__Exercise passage__.
=== Begin Enclosure ===

The Pregnancy and Infant Loss Awareness Movement began in the United States on October 25, 1988 when then-American President Ronald Reagan designated the month of October 1988 as Pregnancy and Infant Loss Awareness Month. Today, October 15, is Pregnancy and Infant Loss Awareness Day. While I am glad that there is a day to recognize our lost babies so I don't feel so alone, it is terrible that there needs to be one. The truth is, not every pregnancy arrives at a happy ending. As I've said before, one in four pregnancies end with a loss - most of these being miscarriages but still a significant chunk who are babies who have been born.
The United States has the highest infant mortality rate of all the other developed nations. We are ranked #40 in the World, behind countries such as Cuba or Lithuania. Our ranking also keeps falling every year (we were ranked # 12 in 1960). One out of every 233 children will die under the age of 1 in the US, a number that is ridiculously high. And its not due to lack of care - our nation spends more on healthcare per capita than any other and also has more neonatologists than all the other countries in the world.
The number one cause of death of infants in the US is prematurity although SIDS and, sadly, asphyxiation also rank highly. In the United States, SIDS is the leading cause of death for infants from one month to one year of age and kills about 2,500 infants a year. SIDS is defined as the sudden death of an infant under one year of age which remains unexplained after a thorough case investigation, including performance of a complete autopsy, examination of the death scene and review of the clinical history of the family and infant. Most deaths occur between two to four months. SIDS can not be prevented and there is no way to predict when it will happen. (Don't get me started on how misunderstood SIDS is. Drives me nuts how it is tied to accidental suffocation. Not the same thing people. But I digress. That's another topic I can delve into in another entry.)
The United States also has an abnormally high prematurity rate. More than 15 million (or 12 %) of babies are born premature in the US every year. The US ranks 131 in the world for premature birth rate - the same as Somalia, Thailand and Turkey. More than one million of the babies who are born premature will die as a result of complications. That is a staggering number and needs to change (hence my commitment to help the March of Dimes). The walk is coming up soon and I will be asking for your help again. More information will be coming soon!
So today, on Pregnancy Loss and Awareness Day, remember the 1 in 4 who never got to hold their child. Or gave birth to a child that they never got to see take a breath. Or held a child they never got to take home and live their short life on a hospital. Or had a child that passed away suddenly and without warning at home. Put yourself in our shoes and remember that pregnancy and infant loss is real, is occurring more often and can happen to anyone. Even you. Even me.
At 7pm this evening, I invite you to join me in lighting a candle in memory of all of the babies lost. This is a worldwide event and hopefully, you can be part of a wave of light in remembrance.
My love goes out to all of the angels that left us too soon and all the families that are dealing with this loss. Hug your children a little tighter today in honor of us who can't.
I love you Naya. I miss you so much.

=== End Enclosure ===

Stored records:
=== Begin Enclosure ===

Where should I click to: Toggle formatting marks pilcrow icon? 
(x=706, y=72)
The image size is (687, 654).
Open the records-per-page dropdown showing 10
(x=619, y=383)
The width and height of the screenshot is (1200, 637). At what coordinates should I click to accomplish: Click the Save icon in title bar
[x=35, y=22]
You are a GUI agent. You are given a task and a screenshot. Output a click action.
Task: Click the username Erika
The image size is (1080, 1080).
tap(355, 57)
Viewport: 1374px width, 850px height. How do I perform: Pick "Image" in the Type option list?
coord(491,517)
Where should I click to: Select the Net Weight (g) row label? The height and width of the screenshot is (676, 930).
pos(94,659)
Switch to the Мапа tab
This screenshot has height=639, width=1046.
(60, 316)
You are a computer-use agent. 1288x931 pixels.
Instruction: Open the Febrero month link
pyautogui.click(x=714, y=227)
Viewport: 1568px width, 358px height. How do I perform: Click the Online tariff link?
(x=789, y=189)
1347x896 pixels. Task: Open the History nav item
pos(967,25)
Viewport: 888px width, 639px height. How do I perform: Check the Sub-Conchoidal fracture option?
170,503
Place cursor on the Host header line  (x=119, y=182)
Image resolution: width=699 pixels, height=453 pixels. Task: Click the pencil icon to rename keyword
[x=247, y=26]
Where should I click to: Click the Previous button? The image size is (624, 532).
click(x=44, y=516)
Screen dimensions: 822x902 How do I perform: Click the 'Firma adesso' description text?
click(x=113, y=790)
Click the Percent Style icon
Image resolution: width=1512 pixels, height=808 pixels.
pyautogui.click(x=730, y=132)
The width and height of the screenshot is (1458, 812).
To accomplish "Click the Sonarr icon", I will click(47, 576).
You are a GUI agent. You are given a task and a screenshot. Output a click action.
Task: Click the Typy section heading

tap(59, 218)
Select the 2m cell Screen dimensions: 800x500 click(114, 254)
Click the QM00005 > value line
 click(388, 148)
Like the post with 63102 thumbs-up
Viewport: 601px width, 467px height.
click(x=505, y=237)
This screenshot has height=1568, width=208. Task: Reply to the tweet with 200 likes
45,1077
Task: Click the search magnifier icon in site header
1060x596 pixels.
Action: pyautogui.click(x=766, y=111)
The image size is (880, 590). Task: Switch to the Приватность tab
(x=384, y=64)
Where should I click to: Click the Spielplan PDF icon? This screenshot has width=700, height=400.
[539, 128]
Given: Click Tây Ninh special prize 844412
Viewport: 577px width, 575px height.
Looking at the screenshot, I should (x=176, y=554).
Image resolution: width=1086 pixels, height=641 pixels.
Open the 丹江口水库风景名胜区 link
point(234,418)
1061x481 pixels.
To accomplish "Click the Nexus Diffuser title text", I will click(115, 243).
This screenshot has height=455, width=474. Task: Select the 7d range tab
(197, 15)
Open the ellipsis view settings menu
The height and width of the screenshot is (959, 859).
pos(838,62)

=== End Enclosure ===

__Tasks and exercises__.
(a) List every country other than the United States that the post about pregnancy and infant loss names.
(b) Write out the passage of the post about pregnancy and infant loss, starting with "At 7pm this" and going on through "us who can't.".
Draw only on the post about pregnancy and infant loss, not on the lines.

__Per-task answers__.
(a) Cuba, Lithuania, Somalia, Thailand, Turkey

(b)
At 7pm this evening, I invite you to join me in lighting a candle in memory of all of the babies lost. This is a worldwide event and hopefully, you can be part of a wave of light in remembrance.
My love goes out to all of the angels that left us too soon and all the families that are dealing with this loss. Hug your children a little tighter today in honor of us who can't.